Thirteen memories of Jake

I would have posted a lot more pictures, except the HP Scanner Gremlins are disgruntled this evening. Oh, well.

1. Karen was given a “3% lifetime chance” to conceive. In preparation for IVF, she had to get a baseline ultrasound to look for fibroids, etc.

The infertility doc’s partner did the ultrasound. “Well,” he said, “there he is.”

“There who is?” Karen asked in what I imagine was her Must Be Aggressive With Doctors voice.

There was Jake, of course. And there was egg on the infertility doc’s face. Um, so to speak.

2. Jake was a real kicker. Get me the hell out of here! he would scream.

Here’s a picture of Karen and her good friend Kira. Karen’s the pregnant one:

3. Karen had a relatively easy delivery. By the time she asked for the epidural, her doc told her, “Give me another five minutes and he’ll be out.”

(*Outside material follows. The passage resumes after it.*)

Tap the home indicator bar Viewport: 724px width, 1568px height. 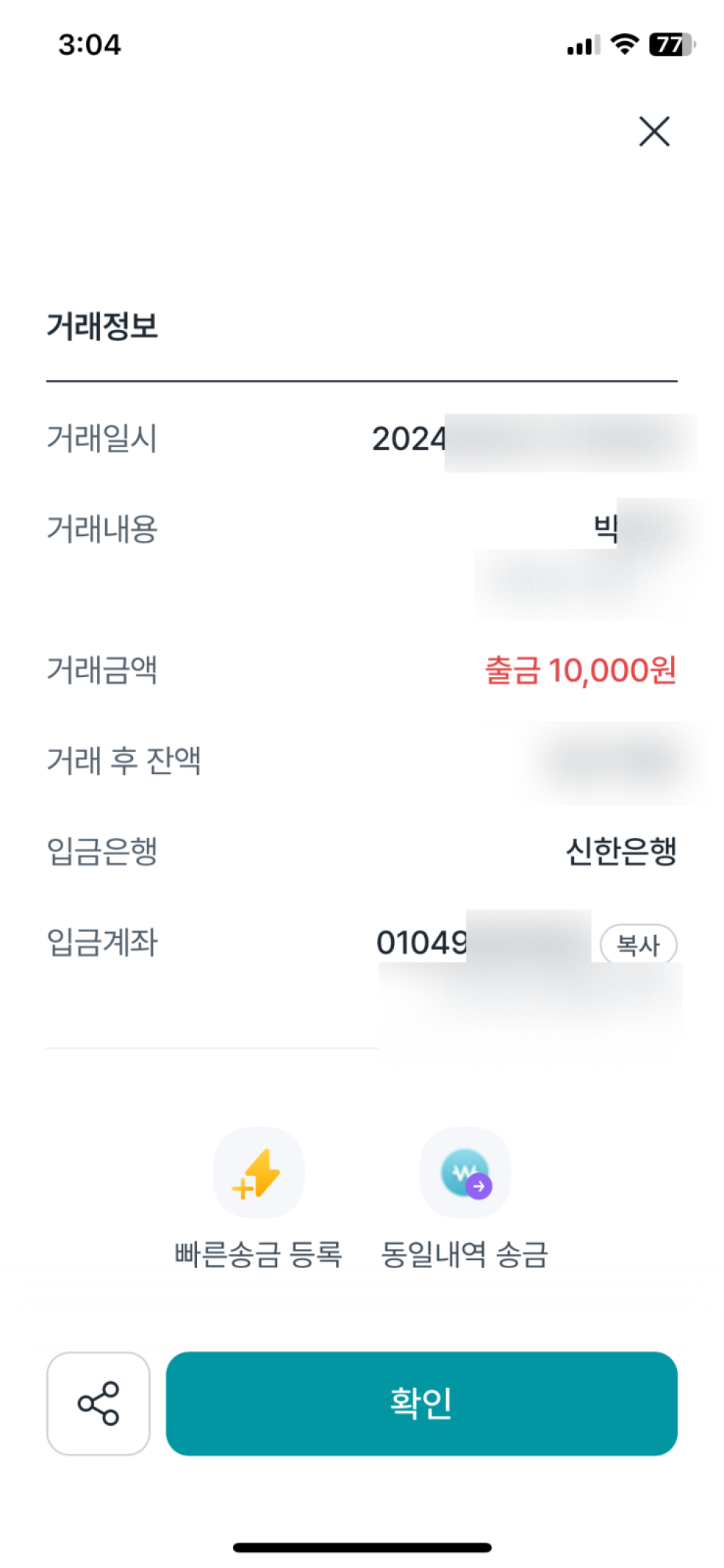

Sorry, no crotch shots of the delivery. I remember thinking, No, for the love of God no, get him the hell out of there already. I suspect that was the last time Jake and I ever agreed about anything.
How big? 5 pounds, 2 ounces. For a comparison, this is a normal-sized pacifier:

4. Karen and I are hyper-rational types. We thought of ourselves as scientists back then, even though neither one of us made much dent on the world of science. Imagine our surprise when the post-partum parenting instincts kicked in.

Wow.

We argued over who would get the job of changing diapers — we both wanted to do it. (Yeah, that didn’t last.) We were like toddlers fighting over a new toy.

5. Jake had the best nanny. Julietta had raised three daughters of her own, and she treated Jake as if he were her fourth child. We wouldn’t have survived those first seven months without her.

6. Jake’s first word. Soon after arriving in San Antonio, the three of us were having lunch in a Vietnamese restaurant. Or, rather, Karen and I were having lunch, and Jake was having a bottle.

I pointed at a young couple at a neighboring table: 20-something gal in short-shorts, guy with handlebar moustache and baseball cap. “Bubba,” I said to Jake. “Buh . . . buh.”

“Bubba!” said Jake, who had never before uttered a syllable.

“Great, Jake!” we said. “Do it again! Buh . . . buh.”

Nothing.

Nothing at all for another two years. Now we can’t shut him up.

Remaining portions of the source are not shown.